Nothing makes for a good start to the WHF day quite like preparing yourself a mood-boosting breakfast. Low waste chef Max La Manna shares three of his favourite recipes, for some good morning fuel that’s as satisfying as it is sustainable.
If you’re reading this you’re most likely at home (unless you’re a front line worker, in which case – thank you!)
With more and more of us using our living rooms or bedrooms as an office, the close proximity to our kitchens means more cooking for many. While many people are finding solace in baking or making pasta, whipping up a mood-boosting breakfast is a rather less time-intensive way to get your foodie fix. How you start your day is essential to having a productive, fruitful day – or one of resting and recharging.
For me, breakfast is an essential part of my morning routine; I could eat it whatever time of day, even 13:45 in the afternoon!
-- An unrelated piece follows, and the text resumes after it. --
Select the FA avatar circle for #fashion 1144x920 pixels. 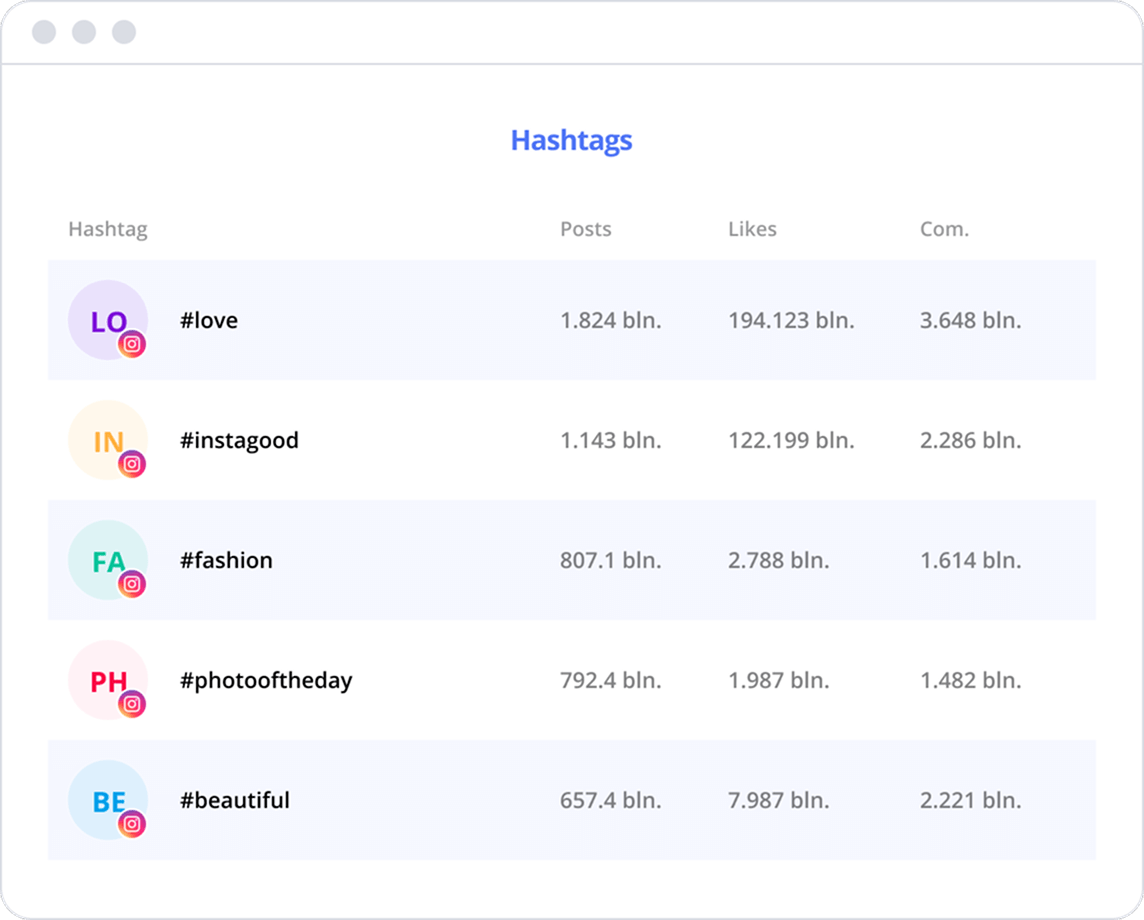tap(107, 560)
Breakfast literally means ‘breaking your fast’, and although I may not be qualified to give advice on when one should eat, I sure am creative in the kitchen and full of ideas for things that you can whip up in just minutes.
Below are three of my favourite low-waste recipes,
Don’t Waste Your Greens Smoothie
Here’s a super simple recipe that takes only seconds if you’re after more veggies in the morning. I’m no doctor, but you can’t argue with the power of dark leafy greens, which are also referred to as ‘DLGs’ in my household.I like to freeze my DLGs of choice (spinach, kale, Swiss chard), so I’m always prepared to get my super green smoothie hit in a hurry. Not only does the freezing process save them from going to waste if they’re soon to go off, it also retains the nutrient density of the produce.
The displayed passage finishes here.